* **What is being asked**
Word for word, set down the full listing below.

* **Provided entries**
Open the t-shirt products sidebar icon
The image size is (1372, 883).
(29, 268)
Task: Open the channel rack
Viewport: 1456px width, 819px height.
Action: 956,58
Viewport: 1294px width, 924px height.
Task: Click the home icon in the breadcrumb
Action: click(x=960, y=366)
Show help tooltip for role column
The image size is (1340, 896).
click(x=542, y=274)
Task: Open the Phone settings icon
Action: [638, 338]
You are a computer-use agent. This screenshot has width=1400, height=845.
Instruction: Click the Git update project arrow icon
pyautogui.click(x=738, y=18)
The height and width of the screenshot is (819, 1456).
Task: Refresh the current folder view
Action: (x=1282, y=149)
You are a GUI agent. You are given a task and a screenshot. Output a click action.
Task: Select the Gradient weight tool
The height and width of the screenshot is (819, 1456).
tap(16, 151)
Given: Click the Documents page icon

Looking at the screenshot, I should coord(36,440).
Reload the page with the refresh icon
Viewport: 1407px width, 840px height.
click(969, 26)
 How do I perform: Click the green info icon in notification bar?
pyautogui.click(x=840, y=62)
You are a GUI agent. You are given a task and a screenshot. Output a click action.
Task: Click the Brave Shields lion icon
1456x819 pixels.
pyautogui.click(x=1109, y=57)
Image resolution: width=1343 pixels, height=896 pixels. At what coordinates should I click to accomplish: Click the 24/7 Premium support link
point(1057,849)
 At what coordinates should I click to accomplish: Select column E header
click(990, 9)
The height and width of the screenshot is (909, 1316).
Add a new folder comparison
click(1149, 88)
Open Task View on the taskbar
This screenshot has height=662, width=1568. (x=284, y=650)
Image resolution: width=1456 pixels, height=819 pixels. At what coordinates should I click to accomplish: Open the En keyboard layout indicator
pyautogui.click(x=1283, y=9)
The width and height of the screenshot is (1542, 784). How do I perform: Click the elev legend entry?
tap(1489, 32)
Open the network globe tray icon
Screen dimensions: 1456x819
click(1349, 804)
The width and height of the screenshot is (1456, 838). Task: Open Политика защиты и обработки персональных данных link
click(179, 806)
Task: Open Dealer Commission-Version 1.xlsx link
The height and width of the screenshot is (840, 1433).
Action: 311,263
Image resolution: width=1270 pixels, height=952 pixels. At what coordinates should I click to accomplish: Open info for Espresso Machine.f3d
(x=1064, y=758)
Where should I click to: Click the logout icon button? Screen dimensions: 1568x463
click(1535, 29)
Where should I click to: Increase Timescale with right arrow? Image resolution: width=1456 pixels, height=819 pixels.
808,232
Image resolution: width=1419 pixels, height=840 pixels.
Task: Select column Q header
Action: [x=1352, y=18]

* **Finished task**
Open the t-shirt products sidebar icon
The image size is (1372, 883).
(29, 268)
Task: Open the channel rack
Viewport: 1456px width, 819px height.
Action: 956,58
Viewport: 1294px width, 924px height.
Task: Click the home icon in the breadcrumb
Action: click(x=960, y=366)
Show help tooltip for role column
The image size is (1340, 896).
click(x=542, y=274)
Task: Open the Phone settings icon
Action: [638, 338]
You are a computer-use agent. This screenshot has width=1400, height=845.
Instruction: Click the Git update project arrow icon
pyautogui.click(x=738, y=18)
The height and width of the screenshot is (819, 1456).
Task: Refresh the current folder view
Action: (x=1282, y=149)
You are a GUI agent. You are given a task and a screenshot. Output a click action.
Task: Select the Gradient weight tool
The height and width of the screenshot is (819, 1456).
tap(16, 151)
Given: Click the Documents page icon

Looking at the screenshot, I should coord(36,440).
Reload the page with the refresh icon
Viewport: 1407px width, 840px height.
click(969, 26)
 How do I perform: Click the green info icon in notification bar?
pyautogui.click(x=840, y=62)
You are a GUI agent. You are given a task and a screenshot. Output a click action.
Task: Click the Brave Shields lion icon
1456x819 pixels.
pyautogui.click(x=1109, y=57)
Image resolution: width=1343 pixels, height=896 pixels. At what coordinates should I click to accomplish: Click the 24/7 Premium support link
point(1057,849)
 At what coordinates should I click to accomplish: Select column E header
click(990, 9)
The height and width of the screenshot is (909, 1316).
Add a new folder comparison
click(1149, 88)
Open Task View on the taskbar
This screenshot has height=662, width=1568. (x=284, y=650)
Image resolution: width=1456 pixels, height=819 pixels. At what coordinates should I click to accomplish: Open the En keyboard layout indicator
pyautogui.click(x=1283, y=9)
The width and height of the screenshot is (1542, 784). How do I perform: Click the elev legend entry?
tap(1489, 32)
Open the network globe tray icon
Screen dimensions: 1456x819
click(1349, 804)
The width and height of the screenshot is (1456, 838). Task: Open Политика защиты и обработки персональных данных link
click(179, 806)
Task: Open Dealer Commission-Version 1.xlsx link
The height and width of the screenshot is (840, 1433).
Action: 311,263
Image resolution: width=1270 pixels, height=952 pixels. At what coordinates should I click to accomplish: Open info for Espresso Machine.f3d
(x=1064, y=758)
Where should I click to: Click the logout icon button? Screen dimensions: 1568x463
click(1535, 29)
Where should I click to: Increase Timescale with right arrow? Image resolution: width=1456 pixels, height=819 pixels.
808,232
Image resolution: width=1419 pixels, height=840 pixels.
Task: Select column Q header
Action: [x=1352, y=18]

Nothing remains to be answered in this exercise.